In this subsection, we will discuss two aspects in our experiments to further explain the results in 5.3.

Trade-off Parameters:

From the results of Fig. 2, we can infer that: (1) The MAEs and RMSEs of CASR-UPE are smaller than other algorithms when the threshold \( 0.725 \le q \le 0.925 \), but why \( q = 0.95 \) is an exception? By analyzing CASR-UPE method, we can find that after selecting some Web services according to the user dynamic preference, the invocation records of these selected services are more useful. As the threshold q rises up to 0.95, most of positive services will be excluded and the results will be in a high and abnormal value. (3) Why is that when \( q \le 0.725 \), the MAEs and RMSEs of the algorithms remain almost invariable? When the threshold q decreases, the request of QoS will decrease and many negative services will be included. When q is low enough, all Web services will be included, thus the MAEs and RMSEs remain invariable. (4) We could conclude that the threshold q for the calculated probability is highly relevant to the result. If q is too low, many negative Web services will be included, while if q is too high, many positive Web services will be excluded.

Figure 3 shows the influence of different ratios on the MAEs and RMSEs results. When the ratio of training dataset and test dataset arises, more data is used to train the algorithm and few data is used to test the results. Thus, the accuracy will be better. However, why does CASR-UPE perform worse than CASR-UP in the ratio of 8:7, 9:6 and 10:5 adopting RMSE as the evaluation metrics?
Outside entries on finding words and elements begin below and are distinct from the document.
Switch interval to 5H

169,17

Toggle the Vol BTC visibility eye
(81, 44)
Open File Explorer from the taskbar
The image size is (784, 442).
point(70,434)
The possible reason may come from the randomly changed training dataset when the ratio of training data: test data decreases.

Impact of User Preference Expansion.

Comparing with other algorithms not considering user preference expansion, we got the results of the impact of user preference expansion on recommendation accuracy. The results shown in the Figs. 2 and 3 collectively demonstrate that: (1) the combination of the influence of user location update on user preference get a better recommendation; and (2) the updated location similarity mining could also further improve the accuracy of recommendation.

6 Conclusion

In this paper, we propose the CASR-UPE algorithm, for modeling the influence of user location update on user preference and performing updated location similarity mining. Finally, the experiments results show that CASR-UPE algorithm improves predictive accuracy and outperforms the compared methods.

Despite the significant progress of user preference expansion in context-aware Web services recommendation, there still remain numerous avenues to explore. Our future works include: (1) incorporate novel context properties, such as social context (interpersonal interest similarity, interpersonal influence among social network, etc.) to improve more personalized recommendation; and (2) focus on the correlations between context properties, such as temporal-spatial correlations to improve the accuracy of QoS prediction.